# Jr. Emperor FP and Nibs ?



## ChrisZ (Apr 26, 2008)

Well this is my first post and I have lurked here for some time. I have been admiring everyones work for about a year.  So, I have decided to come to the subject matter experts and ask my questions. I have been asked to make a Jr. Emperor FP with a broad Nib. Being a newbie to FP I was asked for the pen in a Broad nib and wanted to know the best way of making this pen? Buying an Extra Nib and tuen a new sleeve from CSUSA or buy a nib from DCbluesman and change the stock medium nib I believe it comes with. Any advice will be appreciated.

Chris[?]


----------



## Texatdurango (Apr 26, 2008)

Welcome aboard.......

For starters, turning and assembling a roller ball and fountain pen kit are identical other than the final screw on nib sections.  I mention this because a common comment is "I've never tried a fountain pen", as if they are a lot harder or different.

I would do exactly as you are thinking and order a SF broad nib from Lou and replace the kit medium nib.  Lou's nib will fit nicely into the front section of the kit so it's a simple 15 second task of pulling one nib out and putting the new one in.


----------



## jskeen (Apr 26, 2008)

I would go one step farther than just ordering the nib from Lou and replacing it.  That leaves you with a spare nib that is pretty much useless.  If you order a section and nib combo from Lou for a couple of bucks more, you can then either use the new steelflex nib in the factory section, or just swap sections.  Either way, you then have the option to use the spare section/nib with any baron/jr series rollerball pen, and sell it as a "convertable" fountain pen/rollerball pen.  Or you can just keep it and when somebody eventually says to you " I love this baron rollerball, too bad you don't have it in a fountain pen", you can save a sale.


----------



## ChrisZ (Apr 27, 2008)

Thanks guys for all the info. I will be in contact with Lou and order some parts.


----------



## gerryr (Apr 29, 2008)

> _Originally posted by jskeen_
> 
> That leaves you with a spare nib that is pretty much useless.

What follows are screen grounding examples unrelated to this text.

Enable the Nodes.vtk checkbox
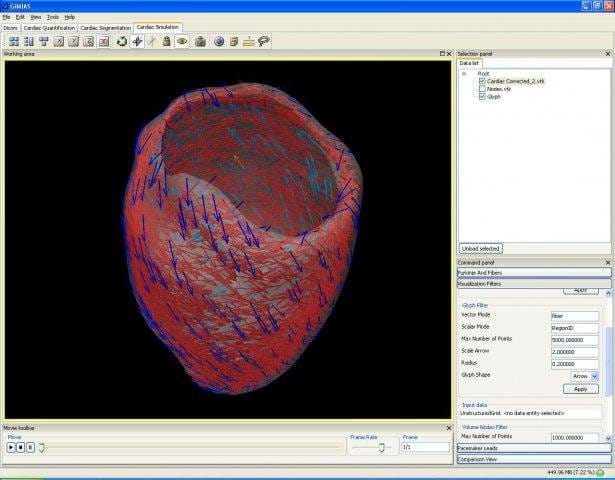Screen dimensions: 615x480 coord(483,89)
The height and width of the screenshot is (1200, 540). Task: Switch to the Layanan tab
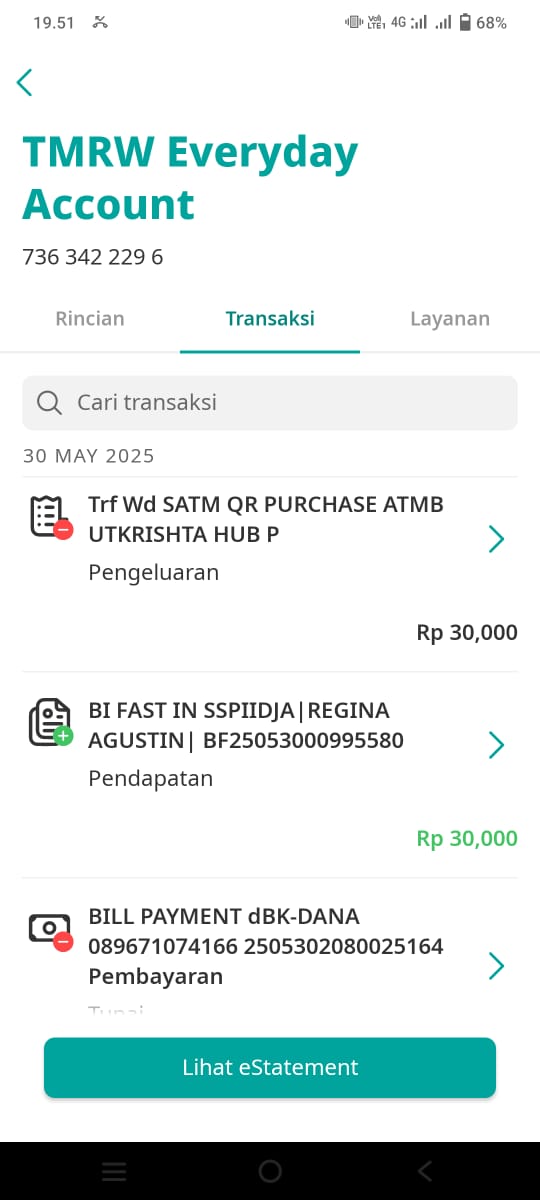tap(450, 318)
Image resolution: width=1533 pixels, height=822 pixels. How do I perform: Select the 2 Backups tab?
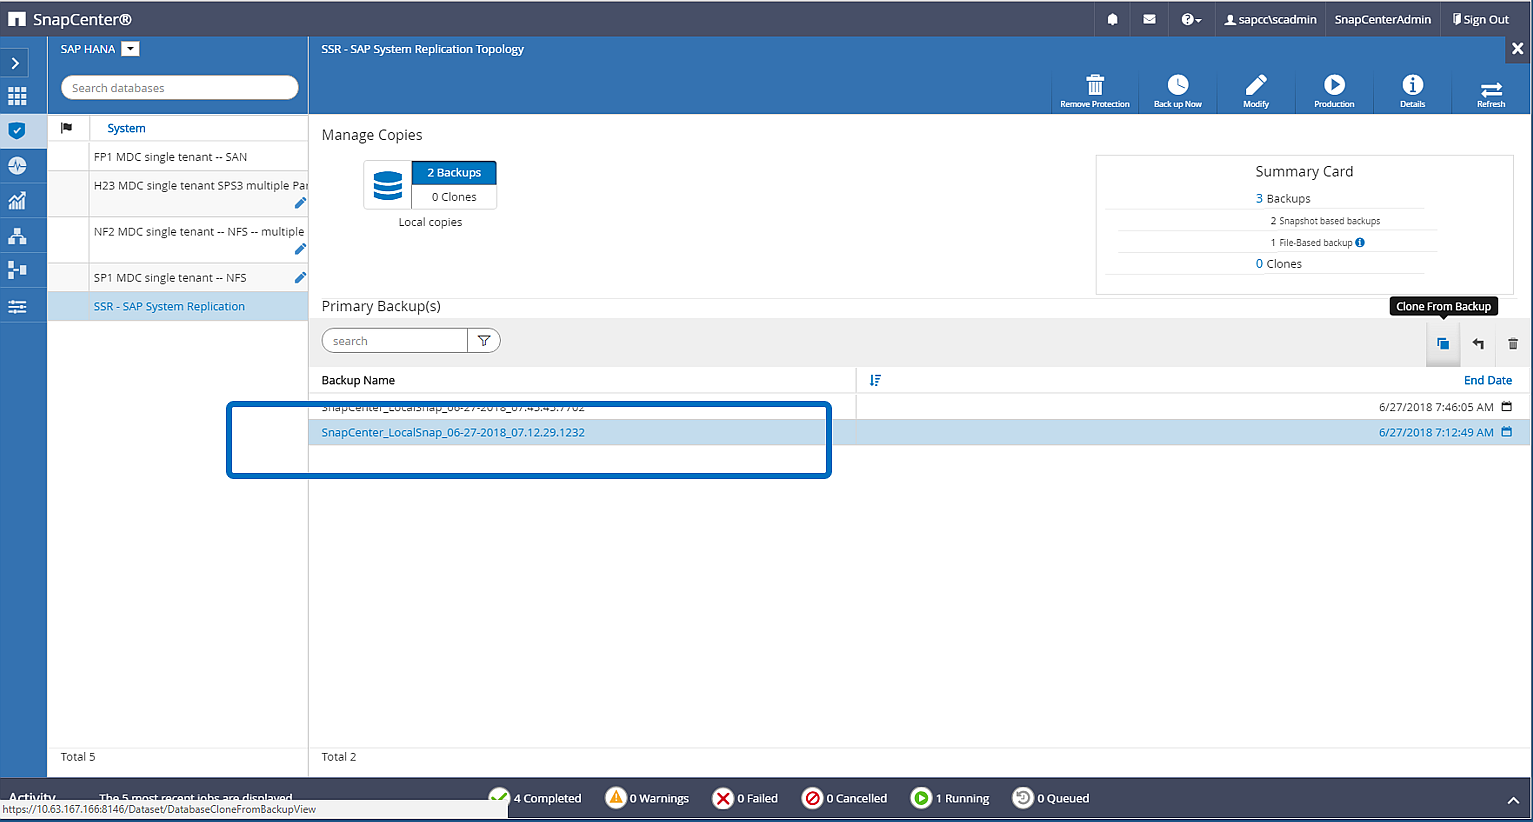tap(454, 173)
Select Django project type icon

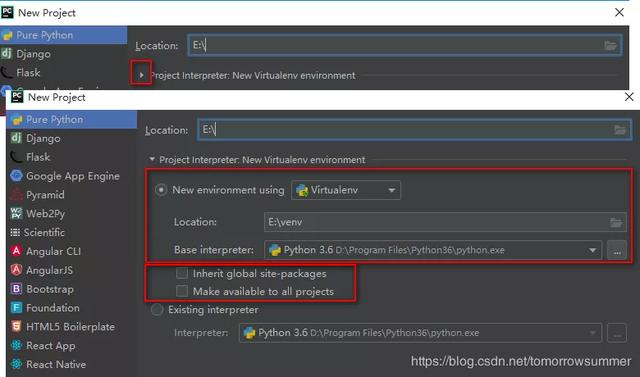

They aren't useless at all.  I use them to practice grinding nibs to different shapes.  It beats practicing on a nib you paid $10 for.


----------



## IPD_Mrs (Apr 29, 2008)

Make jewelry out of them.  Right Lou!  [}][:0]


----------



## DCBluesman (Apr 29, 2008)

Uh...well...uh...I suppose you could make Nip rings. [8D]  (Or ear rings, if you are so inclined.)


----------



## gerryr (Apr 29, 2008)

I saw some nib earrings in somebody's catalog or maybe it was Pen World or Stylus.


----------